Paragraph 29a - If the intention in this paragraph is to refer to segregation of duties, and mitigation of conflict of interest, we suggest expressing it differently. “Mandate” is not the adequate terminology if we want to address the case of a member of the management body in charge of private banking, credit, trading room or any other risk-taking function that would be incompatible with an ICF role. We suggest reformulating: “29a. A member of the management body in its management function may the head of an internal control function as referred to in Title V, Sections 19.1 and 19.3, provided that the member does not have other responsibilities that would compromise the member’s internal control activities and the independence of the internal control functions.”

Question 3: Are the changes made in Title III (governance framework) section 6 appropriate and sufficiently clear?

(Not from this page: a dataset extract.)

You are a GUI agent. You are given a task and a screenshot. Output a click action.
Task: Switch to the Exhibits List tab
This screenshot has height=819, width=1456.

Paragraph 51 – We suggest clarifying the wording if we do refer to 2 separate committees. Furthermore, we would like to have confirmed if the remuneration committee is concerned as well by this requirement. We suggest reformulating: “The risk Committees and the nomination and remuneration committees should be composed of non-executive members of the management body in its supervisory function of the institution concerned.” Moreover, we notice that the draft Guidelines introduces a requirement for ESG related skills at the individual level of the members of the remuneration committee.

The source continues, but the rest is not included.